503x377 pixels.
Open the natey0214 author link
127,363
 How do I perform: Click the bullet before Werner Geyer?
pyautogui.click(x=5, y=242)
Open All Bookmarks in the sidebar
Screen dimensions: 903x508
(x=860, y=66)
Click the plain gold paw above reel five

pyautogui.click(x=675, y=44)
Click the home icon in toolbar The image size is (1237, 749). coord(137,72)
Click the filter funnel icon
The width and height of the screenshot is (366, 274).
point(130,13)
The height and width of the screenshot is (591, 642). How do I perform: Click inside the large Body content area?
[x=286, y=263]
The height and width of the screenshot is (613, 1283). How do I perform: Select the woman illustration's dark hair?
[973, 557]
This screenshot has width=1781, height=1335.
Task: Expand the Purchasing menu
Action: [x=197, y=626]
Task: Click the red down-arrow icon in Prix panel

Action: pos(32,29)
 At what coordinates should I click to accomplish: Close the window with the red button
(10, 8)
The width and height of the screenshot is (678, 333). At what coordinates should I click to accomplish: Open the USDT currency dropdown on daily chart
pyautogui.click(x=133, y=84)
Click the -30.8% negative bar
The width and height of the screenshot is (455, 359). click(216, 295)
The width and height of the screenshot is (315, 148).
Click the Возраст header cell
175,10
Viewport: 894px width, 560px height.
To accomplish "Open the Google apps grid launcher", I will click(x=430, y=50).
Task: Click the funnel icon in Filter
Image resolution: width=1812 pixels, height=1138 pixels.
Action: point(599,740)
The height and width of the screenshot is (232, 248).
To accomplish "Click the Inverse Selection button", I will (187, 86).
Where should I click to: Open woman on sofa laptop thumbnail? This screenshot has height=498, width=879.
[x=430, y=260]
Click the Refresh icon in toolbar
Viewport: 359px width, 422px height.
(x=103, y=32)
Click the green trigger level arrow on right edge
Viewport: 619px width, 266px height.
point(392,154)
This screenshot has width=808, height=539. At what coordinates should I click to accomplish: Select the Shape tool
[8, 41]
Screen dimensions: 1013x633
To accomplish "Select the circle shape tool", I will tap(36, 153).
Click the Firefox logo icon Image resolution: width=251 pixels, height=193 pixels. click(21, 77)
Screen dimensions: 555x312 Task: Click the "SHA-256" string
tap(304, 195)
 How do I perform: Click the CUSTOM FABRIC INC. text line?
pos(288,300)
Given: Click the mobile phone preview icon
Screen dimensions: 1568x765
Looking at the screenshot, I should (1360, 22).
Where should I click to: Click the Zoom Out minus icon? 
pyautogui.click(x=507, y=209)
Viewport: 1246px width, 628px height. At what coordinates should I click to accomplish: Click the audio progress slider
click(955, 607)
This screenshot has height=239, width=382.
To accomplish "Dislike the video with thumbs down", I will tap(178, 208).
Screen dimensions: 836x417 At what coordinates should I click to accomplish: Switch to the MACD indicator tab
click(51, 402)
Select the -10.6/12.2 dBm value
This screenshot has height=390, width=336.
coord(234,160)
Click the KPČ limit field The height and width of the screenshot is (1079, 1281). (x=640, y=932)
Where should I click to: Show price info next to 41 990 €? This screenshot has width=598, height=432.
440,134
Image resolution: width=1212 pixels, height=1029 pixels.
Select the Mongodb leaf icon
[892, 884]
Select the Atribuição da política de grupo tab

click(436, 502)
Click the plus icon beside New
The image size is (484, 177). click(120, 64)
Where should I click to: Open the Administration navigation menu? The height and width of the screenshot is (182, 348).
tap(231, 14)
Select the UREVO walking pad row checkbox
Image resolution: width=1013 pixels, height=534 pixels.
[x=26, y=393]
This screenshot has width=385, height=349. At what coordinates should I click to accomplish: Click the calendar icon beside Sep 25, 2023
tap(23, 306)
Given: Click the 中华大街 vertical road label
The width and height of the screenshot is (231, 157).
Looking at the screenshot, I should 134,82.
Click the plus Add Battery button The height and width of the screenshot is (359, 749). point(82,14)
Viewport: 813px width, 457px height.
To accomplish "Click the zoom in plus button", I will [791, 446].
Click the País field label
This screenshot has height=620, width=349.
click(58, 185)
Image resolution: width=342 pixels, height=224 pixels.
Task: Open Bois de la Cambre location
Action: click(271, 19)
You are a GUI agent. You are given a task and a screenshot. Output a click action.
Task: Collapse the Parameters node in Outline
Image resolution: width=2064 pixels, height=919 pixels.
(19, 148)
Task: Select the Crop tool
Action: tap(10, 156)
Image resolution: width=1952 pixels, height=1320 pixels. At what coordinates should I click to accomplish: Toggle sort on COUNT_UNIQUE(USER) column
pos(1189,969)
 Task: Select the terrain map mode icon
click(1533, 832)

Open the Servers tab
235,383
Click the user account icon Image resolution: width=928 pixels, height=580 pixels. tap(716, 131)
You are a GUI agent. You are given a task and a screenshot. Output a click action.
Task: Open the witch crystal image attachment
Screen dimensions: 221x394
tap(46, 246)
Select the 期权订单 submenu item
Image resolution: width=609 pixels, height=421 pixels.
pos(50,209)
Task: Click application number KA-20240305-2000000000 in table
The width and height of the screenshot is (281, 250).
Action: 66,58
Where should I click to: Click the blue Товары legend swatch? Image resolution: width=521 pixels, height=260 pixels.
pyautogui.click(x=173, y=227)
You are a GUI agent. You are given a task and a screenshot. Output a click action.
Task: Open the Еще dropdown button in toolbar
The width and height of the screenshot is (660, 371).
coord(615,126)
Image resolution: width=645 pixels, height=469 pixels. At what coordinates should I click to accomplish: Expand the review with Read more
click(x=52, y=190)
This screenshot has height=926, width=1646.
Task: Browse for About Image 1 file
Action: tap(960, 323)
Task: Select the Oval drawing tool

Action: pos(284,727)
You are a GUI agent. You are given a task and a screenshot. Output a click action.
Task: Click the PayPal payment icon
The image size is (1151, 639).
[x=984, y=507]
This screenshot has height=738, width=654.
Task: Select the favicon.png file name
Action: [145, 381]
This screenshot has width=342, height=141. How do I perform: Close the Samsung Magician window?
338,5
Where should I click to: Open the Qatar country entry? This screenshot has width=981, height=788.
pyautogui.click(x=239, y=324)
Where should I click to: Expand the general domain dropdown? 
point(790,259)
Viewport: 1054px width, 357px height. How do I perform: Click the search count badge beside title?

= = = = =

### Task requirements
Render every line of the entries above as a Markdown table with the columns Row and Line. Number the rows in order and omit the blank lines.

### The solution
| Row | Line |
|---|---|
| 1 | 503x377 pixels. |
| 2 | Open the natey0214 author link |
| 3 | 127,363 |
| 4 |  How do I perform: Click the bullet before Werner Geyer? |
| 5 | pyautogui.click(x=5, y=242) |
| 6 | Open All Bookmarks in the sidebar |
| 7 | Screen dimensions: 903x508 |
| 8 | (x=860, y=66) |
| 9 | Click the plain gold paw above reel five |
| 10 | pyautogui.click(x=675, y=44) |
| 11 | Click the home icon in toolbar The image size is (1237, 749). coord(137,72) |
| 12 | Click the filter funnel icon |
| 13 | The width and height of the screenshot is (366, 274). |
| 14 | point(130,13) |
| 15 | The height and width of the screenshot is (591, 642). How do I perform: Click inside the large Body content area? |
| 16 | [x=286, y=263] |
| 17 | The height and width of the screenshot is (613, 1283). How do I perform: Select the woman illustration's dark hair? |
| 18 | [973, 557] |
| 19 | This screenshot has width=1781, height=1335. |
| 20 | Task: Expand the Purchasing menu |
| 21 | Action: [x=197, y=626] |
| 22 | Task: Click the red down-arrow icon in Prix panel |
| 23 | Action: pos(32,29) |
| 24 |  At what coordinates should I click to accomplish: Close the window with the red button |
| 25 | (10, 8) |
| 26 | The width and height of the screenshot is (678, 333). At what coordinates should I click to accomplish: Open the USDT currency dropdown on daily chart |
| 27 | pyautogui.click(x=133, y=84) |
| 28 | Click the -30.8% negative bar |
| 29 | The width and height of the screenshot is (455, 359). click(216, 295) |
| 30 | The width and height of the screenshot is (315, 148). |
| 31 | Click the Возраст header cell |
| 32 | 175,10 |
| 33 | Viewport: 894px width, 560px height. |
| 34 | To accomplish "Open the Google apps grid launcher", I will click(x=430, y=50). |
| 35 | Task: Click the funnel icon in Filter |
| 36 | Image resolution: width=1812 pixels, height=1138 pixels. |
| 37 | Action: point(599,740) |
| 38 | The height and width of the screenshot is (232, 248). |
| 39 | To accomplish "Click the Inverse Selection button", I will (187, 86). |
| 40 | Where should I click to: Open woman on sofa laptop thumbnail? This screenshot has height=498, width=879. |
| 41 | [x=430, y=260] |
| 42 | Click the Refresh icon in toolbar |
| 43 | Viewport: 359px width, 422px height. |
| 44 | (x=103, y=32) |
| 45 | Click the green trigger level arrow on right edge |
| 46 | Viewport: 619px width, 266px height. |
| 47 | point(392,154) |
| 48 | This screenshot has width=808, height=539. At what coordinates should I click to accomplish: Select the Shape tool |
| 49 | [8, 41] |
| 50 | Screen dimensions: 1013x633 |
| 51 | To accomplish "Select the circle shape tool", I will tap(36, 153). |
| 52 | Click the Firefox logo icon Image resolution: width=251 pixels, height=193 pixels. click(21, 77) |
| 53 | Screen dimensions: 555x312 Task: Click the "SHA-256" string |
| 54 | tap(304, 195) |
| 55 |  How do I perform: Click the CUSTOM FABRIC INC. text line? |
| 56 | pos(288,300) |
| 57 | Given: Click the mobile phone preview icon |
| 58 | Screen dimensions: 1568x765 |
| 59 | Looking at the screenshot, I should (1360, 22). |
| 60 | Where should I click to: Click the Zoom Out minus icon?  |
| 61 | pyautogui.click(x=507, y=209) |
| 62 | Viewport: 1246px width, 628px height. At what coordinates should I click to accomplish: Click the audio progress slider |
| 63 | click(955, 607) |
| 64 | This screenshot has height=239, width=382. |
| 65 | To accomplish "Dislike the video with thumbs down", I will tap(178, 208). |
| 66 | Screen dimensions: 836x417 At what coordinates should I click to accomplish: Switch to the MACD indicator tab |
| 67 | click(51, 402) |
| 68 | Select the -10.6/12.2 dBm value |
| 69 | This screenshot has height=390, width=336. |
| 70 | coord(234,160) |
| 71 | Click the KPČ limit field The height and width of the screenshot is (1079, 1281). (x=640, y=932) |
| 72 | Where should I click to: Show price info next to 41 990 €? This screenshot has width=598, height=432. |
| 73 | 440,134 |
| 74 | Image resolution: width=1212 pixels, height=1029 pixels. |
| 75 | Select the Mongodb leaf icon |
| 76 | [892, 884] |
| 77 | Select the Atribuição da política de grupo tab |
| 78 | click(436, 502) |
| 79 | Click the plus icon beside New |
| 80 | The image size is (484, 177). click(120, 64) |
| 81 | Where should I click to: Open the Administration navigation menu? The height and width of the screenshot is (182, 348). |
| 82 | tap(231, 14) |
| 83 | Select the UREVO walking pad row checkbox |
| 84 | Image resolution: width=1013 pixels, height=534 pixels. |
| 85 | [x=26, y=393] |
| 86 | This screenshot has width=385, height=349. At what coordinates should I click to accomplish: Click the calendar icon beside Sep 25, 2023 |
| 87 | tap(23, 306) |
| 88 | Given: Click the 中华大街 vertical road label |
| 89 | The width and height of the screenshot is (231, 157). |
| 90 | Looking at the screenshot, I should 134,82. |
| 91 | Click the plus Add Battery button The height and width of the screenshot is (359, 749). point(82,14) |
| 92 | Viewport: 813px width, 457px height. |
| 93 | To accomplish "Click the zoom in plus button", I will [791, 446]. |
| 94 | Click the País field label |
| 95 | This screenshot has height=620, width=349. |
| 96 | click(58, 185) |
| 97 | Image resolution: width=342 pixels, height=224 pixels. |
| 98 | Task: Open Bois de la Cambre location |
| 99 | Action: click(271, 19) |
| 100 | You are a GUI agent. You are given a task and a screenshot. Output a click action. |
| 101 | Task: Collapse the Parameters node in Outline |
| 102 | Image resolution: width=2064 pixels, height=919 pixels. |
| 103 | (19, 148) |
| 104 | Task: Select the Crop tool |
| 105 | Action: tap(10, 156) |
| 106 | Image resolution: width=1952 pixels, height=1320 pixels. At what coordinates should I click to accomplish: Toggle sort on COUNT_UNIQUE(USER) column |
| 107 | pos(1189,969) |
| 108 |  Task: Select the terrain map mode icon |
| 109 | click(1533, 832) |
| 110 | Open the Servers tab |
| 111 | 235,383 |
| 112 | Click the user account icon Image resolution: width=928 pixels, height=580 pixels. tap(716, 131) |
| 113 | You are a GUI agent. You are given a task and a screenshot. Output a click action. |
| 114 | Task: Open the witch crystal image attachment |
| 115 | Screen dimensions: 221x394 |
| 116 | tap(46, 246) |
| 117 | Select the 期权订单 submenu item |
| 118 | Image resolution: width=609 pixels, height=421 pixels. |
| 119 | pos(50,209) |
| 120 | Task: Click application number KA-20240305-2000000000 in table |
| 121 | The width and height of the screenshot is (281, 250). |
| 122 | Action: 66,58 |
| 123 | Where should I click to: Click the blue Товары legend swatch? Image resolution: width=521 pixels, height=260 pixels. |
| 124 | pyautogui.click(x=173, y=227) |
| 125 | You are a GUI agent. You are given a task and a screenshot. Output a click action. |
| 126 | Task: Open the Еще dropdown button in toolbar |
| 127 | The width and height of the screenshot is (660, 371). |
| 128 | coord(615,126) |
| 129 | Image resolution: width=645 pixels, height=469 pixels. At what coordinates should I click to accomplish: Expand the review with Read more |
| 130 | click(x=52, y=190) |
| 131 | This screenshot has height=926, width=1646. |
| 132 | Task: Browse for About Image 1 file |
| 133 | Action: tap(960, 323) |
| 134 | Task: Select the Oval drawing tool |
| 135 | Action: pos(284,727) |
| 136 | You are a GUI agent. You are given a task and a screenshot. Output a click action. |
| 137 | Task: Click the PayPal payment icon |
| 138 | The image size is (1151, 639). |
| 139 | [x=984, y=507] |
| 140 | This screenshot has height=738, width=654. |
| 141 | Task: Select the favicon.png file name |
| 142 | Action: [145, 381] |
| 143 | This screenshot has width=342, height=141. How do I perform: Close the Samsung Magician window? |
| 144 | 338,5 |
| 145 | Where should I click to: Open the Qatar country entry? This screenshot has width=981, height=788. |
| 146 | pyautogui.click(x=239, y=324) |
| 147 | Where should I click to: Expand the general domain dropdown?  |
| 148 | point(790,259) |
| 149 | Viewport: 1054px width, 357px height. How do I perform: Click the search count badge beside title? |